I used to work on Capitol Hill as a junior staffer responding to constituent letters and emails. I wanted to give a quick bit of context for the McCain / Flake form letter scandal. The first point is that the sheer volume of correspondence Hill offices get. It is increasing dramatically. See this 2011 report from the Congressional Management Foundation that found some offices experienced over a 1000% increase in constituent mail from 2002 to 2009 . And a good chunk of that volume is from interest groups who conduct form letter email campaigns. [i.e. "click here to send an email to Congress"]
When I worked as an "LC" in 2007-08 the form letters were such I huge part of our office's daily email traffic, I actually devised ways to auto-filter them based on their IP address [Form letter services are usually handled by a handful of specialty firms, so all the emails they send are blasted from their servers and appear as coming from the same IP address] Of course, my coworkers and I would then scrutinize the filters letters to make sure we did not miss any important information that people may have written in addition to the standard form letter content.
From your story about the Aurora parents it seems that Mr. Teves wrote his heart wrenching and personal story within a form letter campaign organized by Mayors Against Illegal Guns. Therefore, if McCain's and Flake's offices use similar routing and filters procedures to those that I used, I can absolutely see how there could have been a mistake in how Mr. Teves' email has handled.

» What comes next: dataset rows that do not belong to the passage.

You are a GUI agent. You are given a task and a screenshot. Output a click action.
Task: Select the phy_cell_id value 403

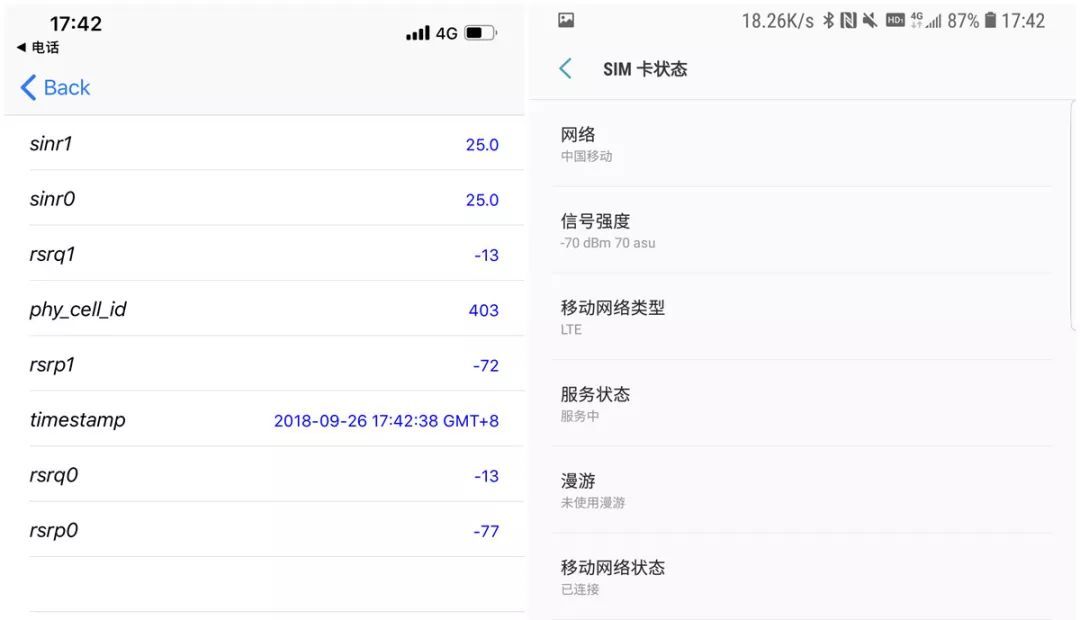click(483, 310)
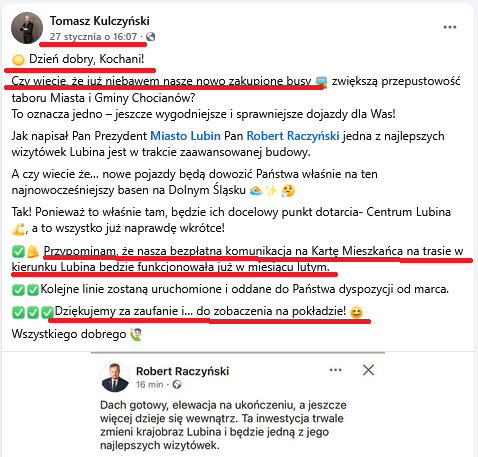Open Tomasz Kulczyński's profile picture
This screenshot has height=457, width=478.
tap(27, 28)
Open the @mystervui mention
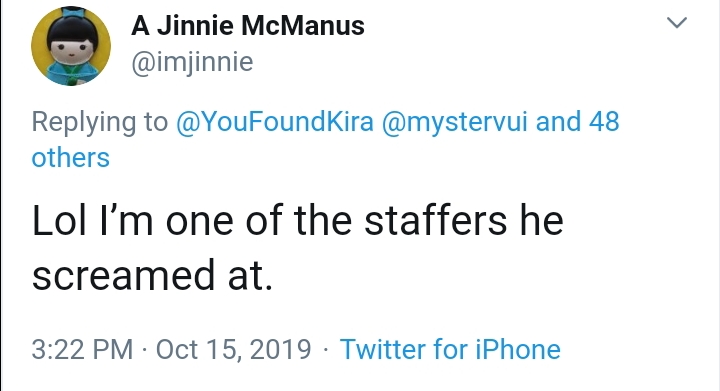 455,122
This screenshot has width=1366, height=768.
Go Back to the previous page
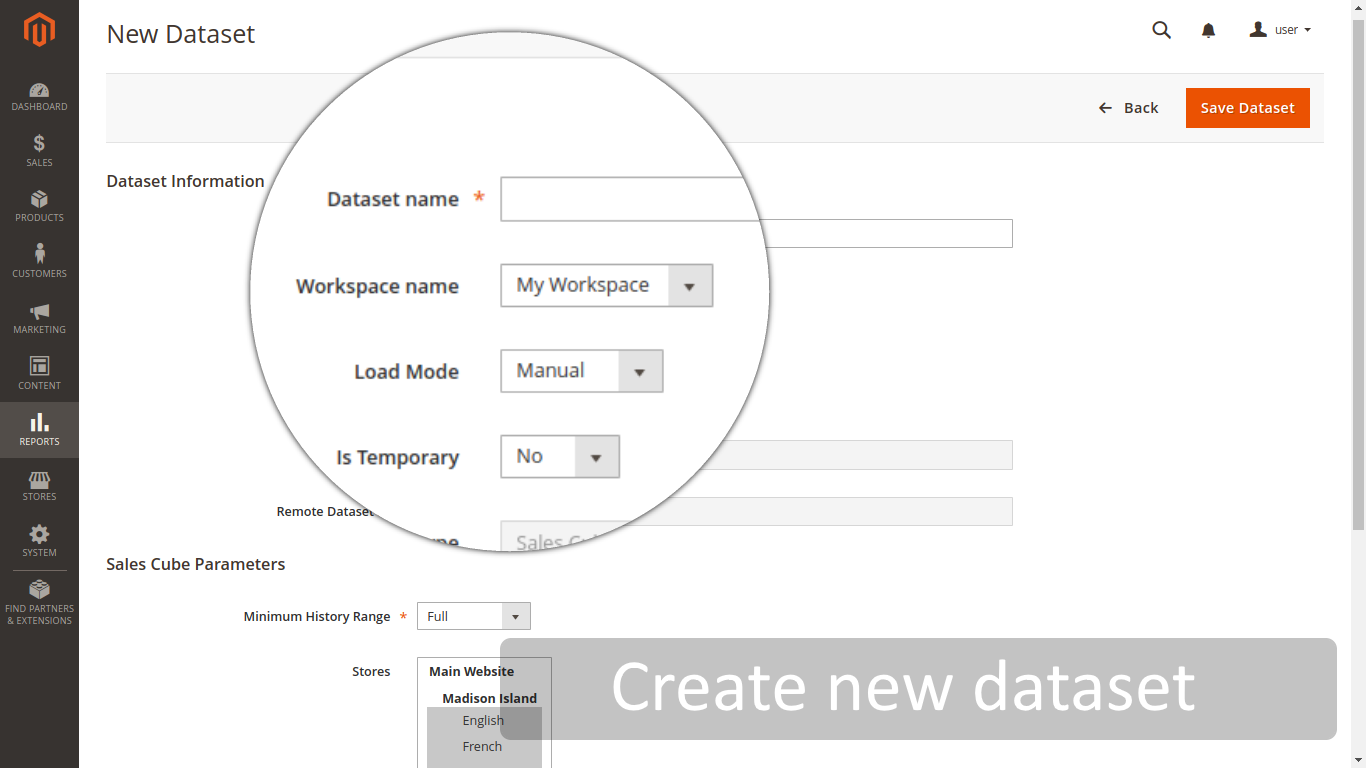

Like with the rest of the American workforce, senators and house representatives have task loads that are growing too big for them to handle. Recall, too, that the demands of the permanent campaign many reps and senators have to wage means they spend four hours a day doing telephone fundraising. These people were hired to make federal law, which involves among other things reading bills thousands of pages long and gaining a basic understanding of who knows how many different issues, not to mention the broad competency they should gain with the matters their committee assignments pertain to, and they spend fully half of a 40 hour work week fundraising. It is by far the thing they spend the most time doing.

Now consider, on top of all that, the advent of email communication. I've been thinking about this as an archivist and coming across materials in the newest collections that have printouts of email and listserv communiques. Most of the books on collection assessment breezily note that you should treat email like correspondence via snail mail. A quick browsing through a collection of emails, however, and it's abundantly clear that they're not the same. The ease with which one can shoot off an email to anyone, combined with the fact that it doesn't cost a stamp, means emails are much more frequent and informal than mail. Furthermore, knowing several instructors who teach online classes, I also know that people have a much greater tendency to say rude or ugly things in email, which is an emotional drain on a person tasked with sifting through an avalanche of the things.

And they've increased 1000% in seven years. Congresspersons are now being sent not just more mail than they can read, but more mail than their interns can read!

There are a lot of things that need to change with Congress, but we tend to focus on the problem of partisan polarization. Meanwhile, I happen to think congressional overwork is as much of a problem, and it pertains directly to how representatives deal with us, the constituents. The fundraising matter can probably be dealt with in several ways, the most elegant of which, in my opinion anyway, is making congressional campaigns purely publicly funded. Alternatively, the rules committee could perhaps mandate that representatives spend X hours of each day on the floor or in committee, or if possible, both parties could just get together and make a gentlemen's agreement that it's in everyone's interests to cap daily fundraising at an hour.

The email issue is trickier. I'd be fine with representatives and senators no longer responding to emails and instead insisting that they'll only respond to snail mail. While we're at it, if I were dictator for life I'd ban congressional Twitter accounts. Unfortunately, however, we should stick with the politically possible.

The two problems point to a larger issue as well, which is that the population is growing, but the size of Congress is not. The size of the House of Representatives has not been increased since 1911, when the USA was about one third of its current population. Why not increase the number of reps? Some argue that doing so would make it harder for reps to build relationships and forge alliances to pass legislation, but, uh, I think that ship left the harbor sometime around Election Day 2006. It's at least worth considering, I think.